Another way is to use Hibernate Tools to generate everything.Some of the config files need documentation
I have tried to do this. Which files in particular are lacking? -
2. Re: Seam Comments
werpu Dec 19, 2005 6:22 PM (in response to werpu)
There is no problem here, pagination is easy to implement (the Hibernate Tools plugin actually generates code to do pagination). All you do is have a nextPage() action that re-runs the query with a diff setFirstResults()/setMaxResults(). Very, very simple.
Well I was thinking more along a different line. JSF has the generic data model mechanism, a mechanism rather rough to implement, but very generic.
I was thinking about the line of a generic EJB3/Hibernate data model, which you only have to feed with a query.
The advantage of such an approach to something like you propose is following. MyFaces and other component libs have semi automatic data scrollers which work on the data tables.
They basically do automatically what you propopse by incrementation of
the internal scroller index of the data model.
In the end the result would be, that you only have to feed an initialized data model, and do not even have to care for the next and back paging.
have tried to do this. Which files in particular are lacking?
I have to apologize here, I overlooked the online docs to the config files somewhat.
Typical case of RTFM on my side.
I will check the docs out thoroughly on this issue to see if I can find something unclear.
Anyway seams is an excellent framework, all it needs is better integration into different IDEs and you have a clear winner, once this thing can be deployed with some wizards and reverse engineering tools (like they exist for hibernate already) in an instant you have something amazing on your hands. -
3. Re: Seam Comments
rdewell Dec 20, 2005 1:35 PM (in response to werpu)werpu,
I think something like your idea about the generic data model has been previously discussed.
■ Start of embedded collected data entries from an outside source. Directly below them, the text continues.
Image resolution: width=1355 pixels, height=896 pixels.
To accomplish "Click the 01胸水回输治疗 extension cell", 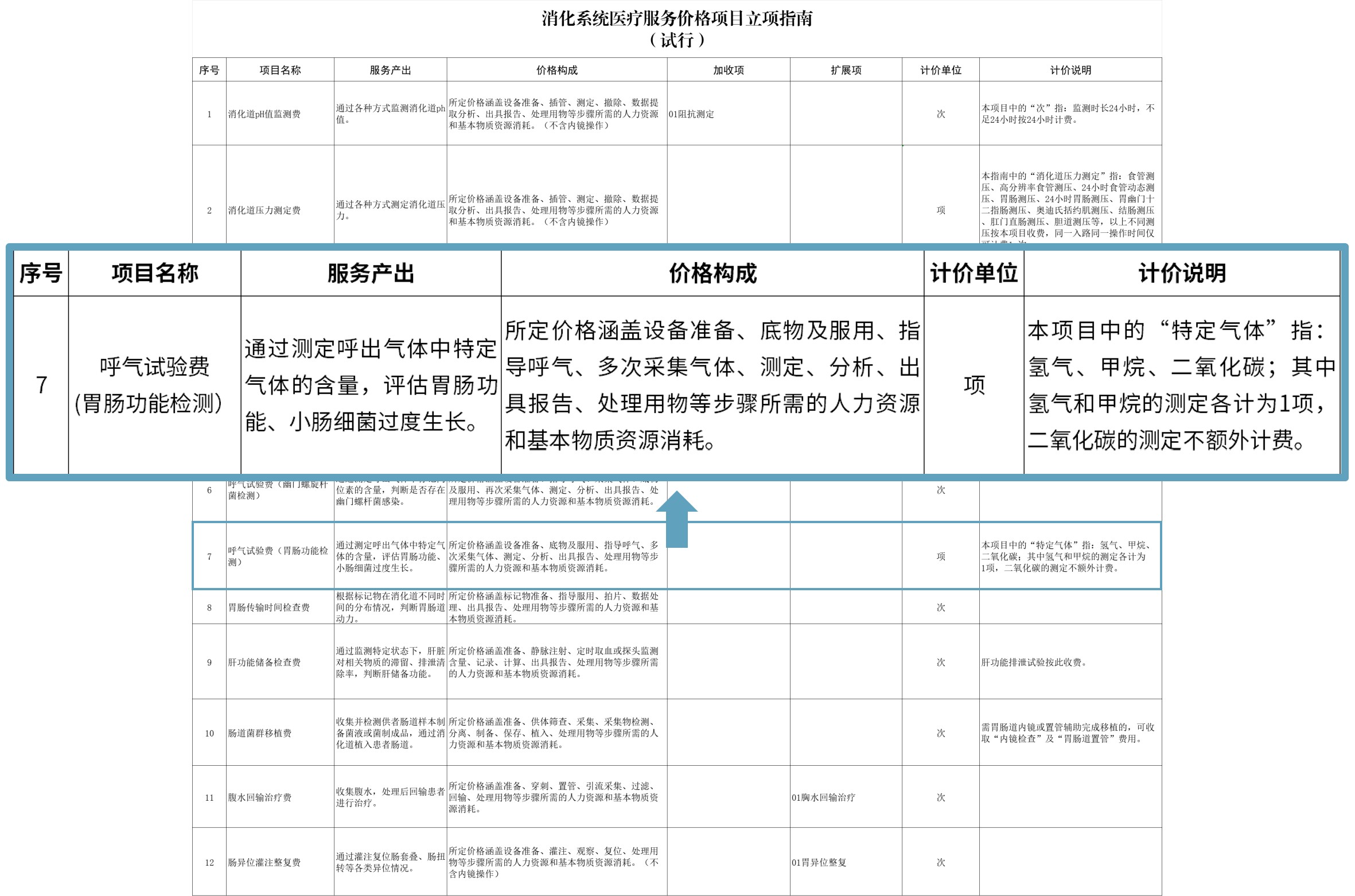I will tap(823, 797).
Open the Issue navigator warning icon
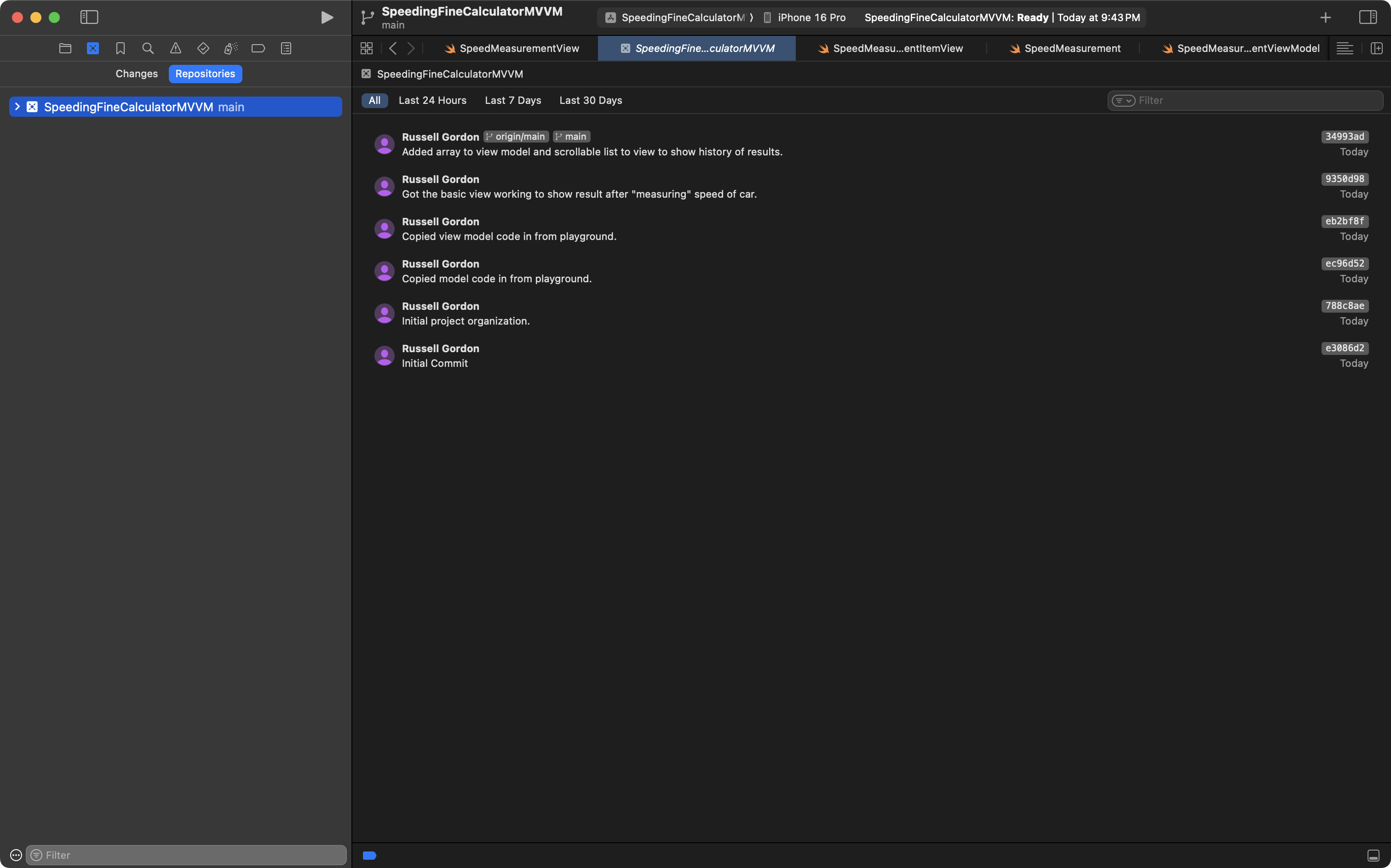Image resolution: width=1391 pixels, height=868 pixels. click(175, 48)
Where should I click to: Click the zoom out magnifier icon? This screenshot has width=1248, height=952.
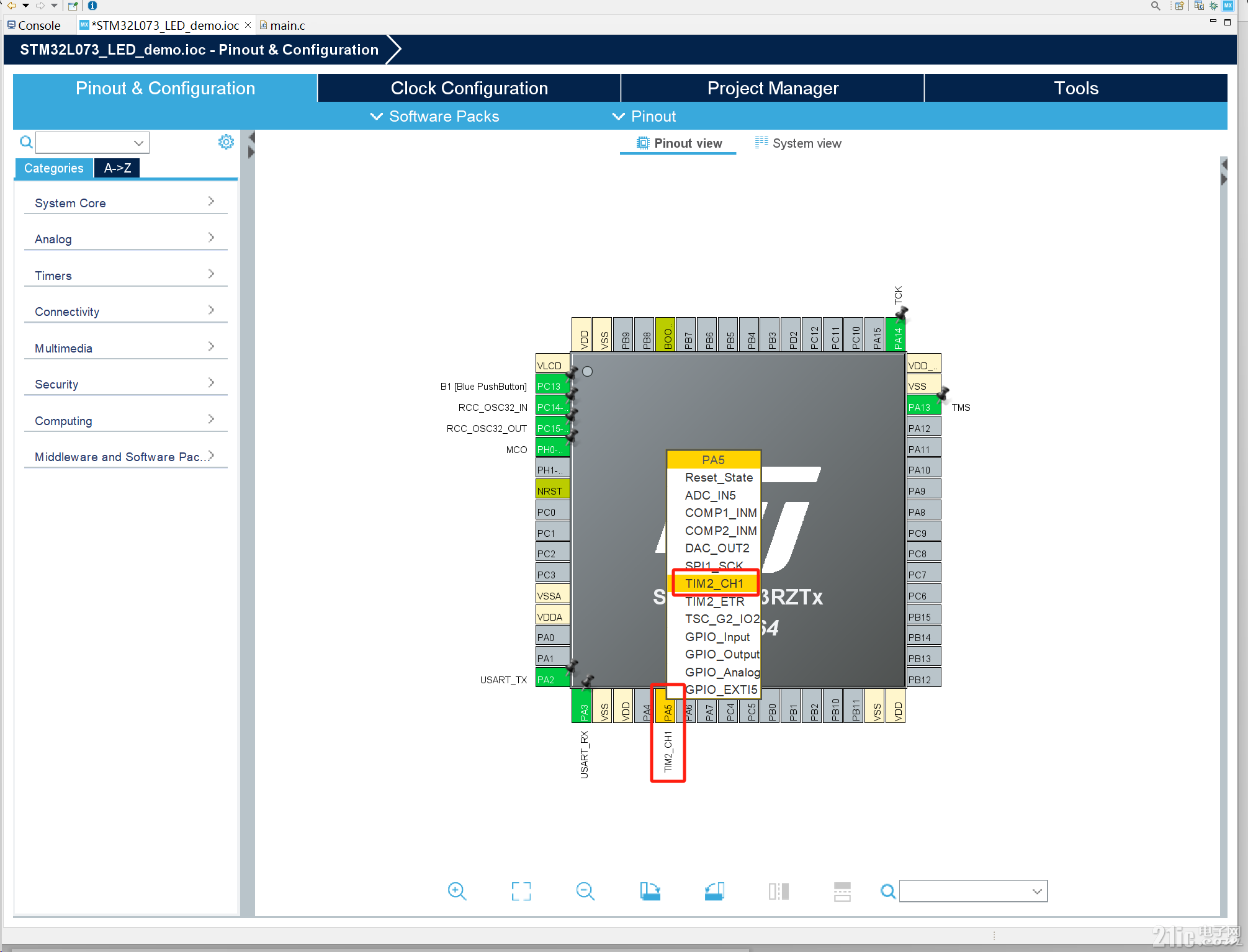(x=585, y=891)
You might want to check out this thread:
http://www.jboss.com/index.html?module=bb&op=viewtopic&t=70199
Gavin actually came up with some related code but didn't appear to offer clear advantages.
Ryan -
4. Re: Seam Comments
werpu Dec 20, 2005 7:45 PM (in response to werpu)Ah thanks, yes it seems that I triggered this a while ago (cannot really remember that).
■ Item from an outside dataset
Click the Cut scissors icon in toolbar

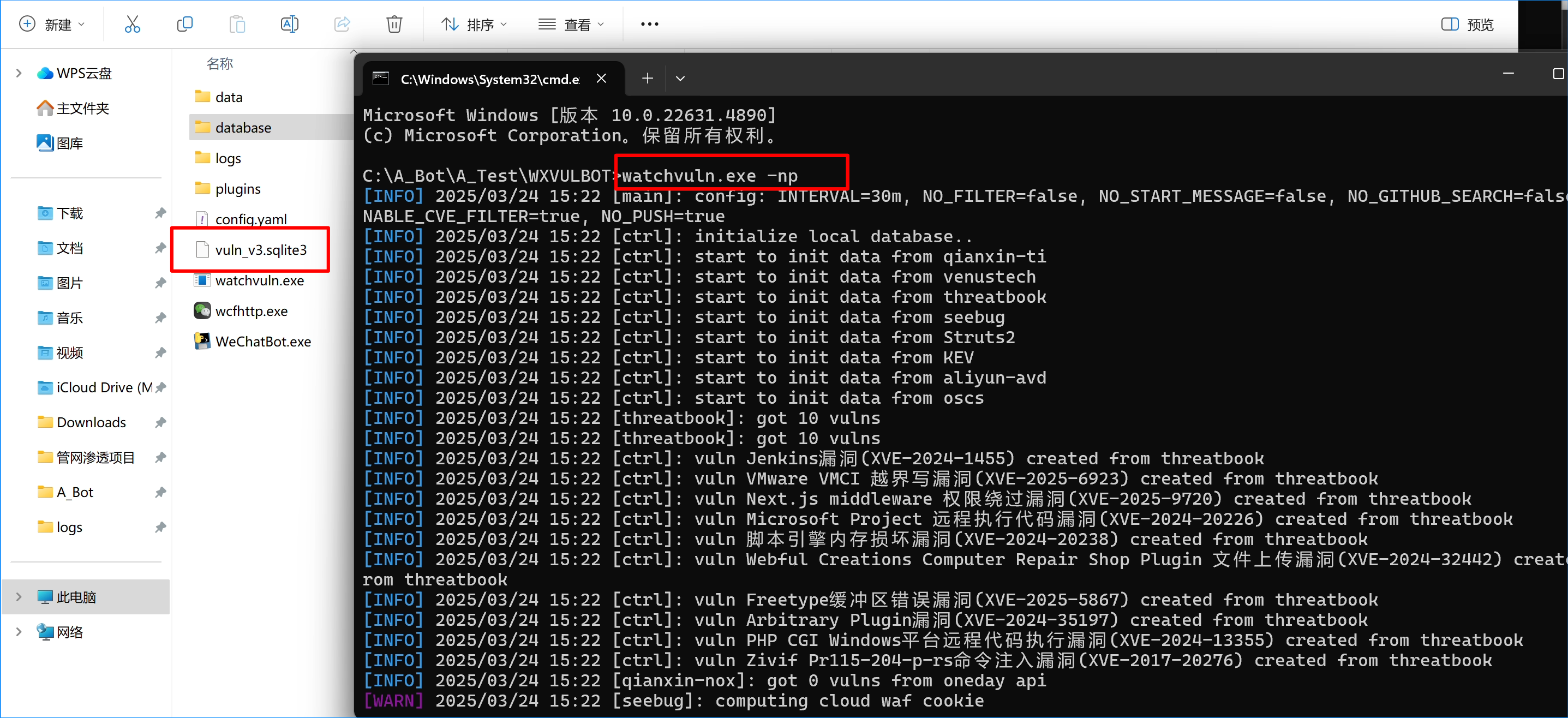132,25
Actually I see one clear advantage.
With the paginators, of myfaces for instance (dont know if the RI also has one)
you do not need the @page and nextPage() definition as in the examples
the final example probably would look like this:
@Name("bookingList")
@NamedQuery(name="userBookingList",
ejbql="from Booking b where b.user = :user order by b.checkinDate")
@QueryFactory(variable="bookings",
query="userBookingList",
context="bookingDatabase")
public class BookingListAction implements Serializable
{
@In @Parameter
private User user;
@PageSize
private int pageSize = 100;
@Page
private int page = 0;
@DataModelSelection
private Booking booking;
public String cancel()
booking.cancel();
return null;
}
You can omit the page holders and data model
definitions in the seam backend bean /session bean entirely
Also there is no explicit paging code
since the paginators increment the internal data model
positional counter automatically
or differently:
@Name("bookingList")
public class BookingListAction implements Serializable
{
@In @Parameter
private User user;
@DataModelQuery("bookingmodel")
private Query bookingQuery;
@PageSize
private int pageSize = 100;
@Page
private int page = 0;
@DataModelSelection
private Booking booking;
private String queryParam;
public dosearch() {
//change the query here according to the query params
}
public String cancel()
booking.cancel();
return null;
}
...
setters and getters for the query params here
Advantage in both cases, no navigational code,
in the second case only the query has to be defined
the counter position still can be injected.
Advantage in all of those cases, you only keep one page
of objects maximum in ram, which is a clear advantage to keeping
an entire (and possibly huge) collection of proxy or non proxy objects in ram.